Aquí ya no hay tanto lugar para el optimismo, o el pesimismo, según se mire. El sentimiento antiamericano está suavizándose relativamente en Oriente Medio debido a la mediación de EE.UU. para entablar la paz entre Israel y los Estados árabes. Sin embargo, está creciendo de forma exponencial en otras regiones del mundo, como Europa. Con la llegada de Trump en 2016, el viejo continente ha marcado distancias. Esto se debe al buenismo europeo y al poder que tiene aquí lo políticamente correcto, de modo que cada vez se acepta menos salirse de los cánones establecidos. En el hipotético caso de que alguien lo haga, por muy adecuado que pueda resultar para los intereses de la sociedad, el efecto negativo en términos de reputación está asegurado.

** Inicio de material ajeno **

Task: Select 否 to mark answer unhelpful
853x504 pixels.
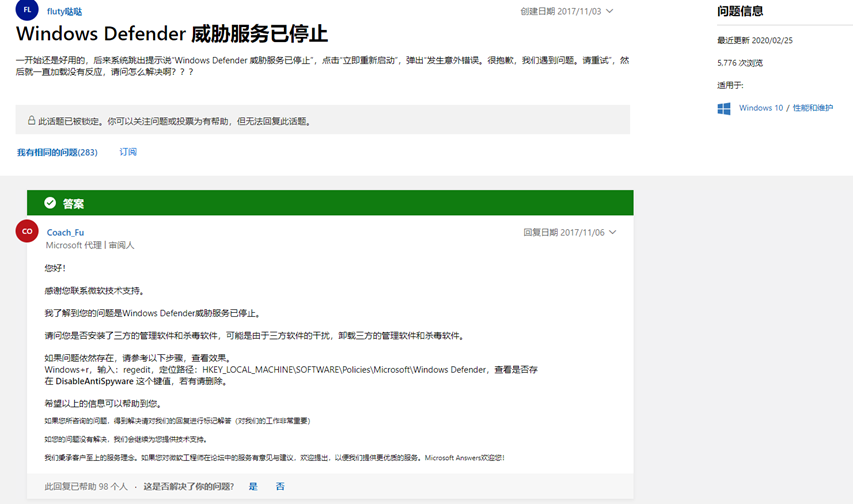Action: 280,486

El hecho de que Trump mantenga un pulso con los medios de comunicación no agrada a la opinión pública occidental, que lo acusa de hacer la guerra contra uno de los elementos clave para la libertad y la democracia en el mundo. En este contexto, los medios de comunicación del viejo continente muestran una imagen satírica y caricaturizada de Trump y, en consecuencia, de la figura del presidente de los EE.UU., por lo que esta ha decaído muchísimo entre los ciudadanos europeos. Y es que, los medios de comunicación ostentan un gran peso e influencia en la toma de decisiones y son capaces de incentivar diferentes puntos de vista en función de la causa específica que consideren necesaria. Un claro ejemplo lo encontramos en el reciente movimiento Black Lives Matter, que ha tenido una gran repercusión en todo el mundo, pero especialmente en Europa. La imagen que los medios de comunicación han mostrado es la de un país racista, represor, con grandes desigualdades y un presidente déspota. No obstante, y pese a que los europeos creemos que estos problemas sociales solo ocurren en los EE.UU. de Trump, no hay que ir muy lejos para hallar lugares similares dentro de nuestras fronteras.

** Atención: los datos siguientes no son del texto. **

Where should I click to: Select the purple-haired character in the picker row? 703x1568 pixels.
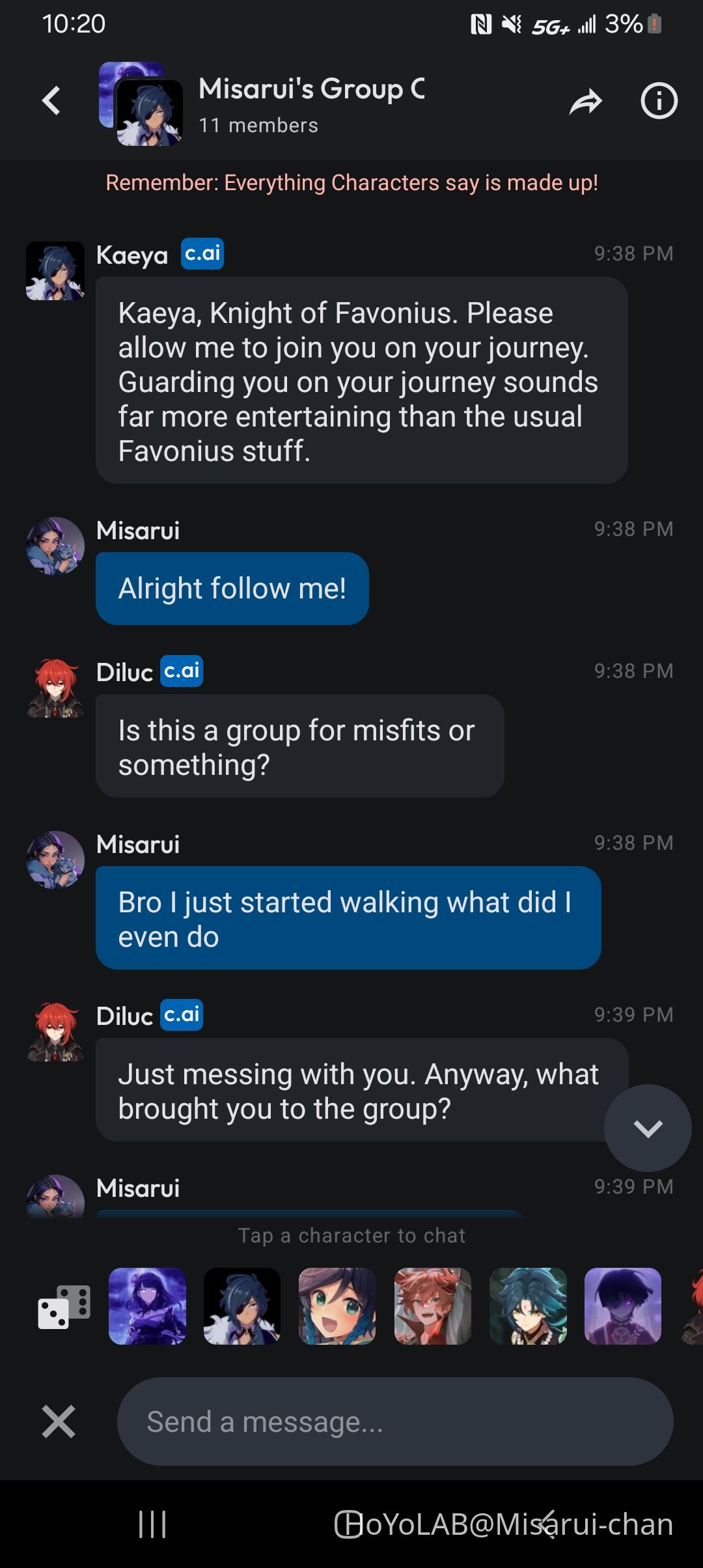pos(147,1306)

Finalmente, a diferencia de otras modalidades del Premio Nobel (de disciplinas como la física, la química o la medicina), el de la paz está marcado por la subjetividad personal de los miembros del jurado que escoge al galardonado. Por lo tanto, estos deben lidiar con las tendencias políticas e ideológicas propias y de la opinión pública actual, sobre todo la occidental; y evitar ser influenciados, a fin de escoger correctamente al individuo o entidad que creen que realmente ha aportado o puede aportar más para la paz y la estabilidad en el mundo.
En conclusión, a la luz de la comparativa de los logros de Trump en su política exterior con los de Obama, sabiendo que este último ganó un Nobel de la Paz por gestos y no por hechos, y cuando no llevaba ni un año en la Casa Blanca, sería justo decir que Trump sí debería obtenerlo.
Ahora bien, resulta complicado que ocurra. Las razones son claras: el Nobel de la Paz se trata de un premio subjetivo y expuesto a la presión de la opinión pública y de los intereses políticos e ideológicos. El comité tendría que analizar los hechos reales y juzgar por ellos. Sin embargo, el peso de la sociedad civil occidental y de los medios de comunicación puede distorsionar bastante su veredicto. A partir de la imagen actual de Trump, la sociedad europea, parte de la estadounidense, y los medios de comunicación no verían con buenos ojos su elección. Algo que al Comité Noruego del Nobel no le interesa para evitar un daño de difícil reparación al prestigio de los premios. Trump lo tiene difícil.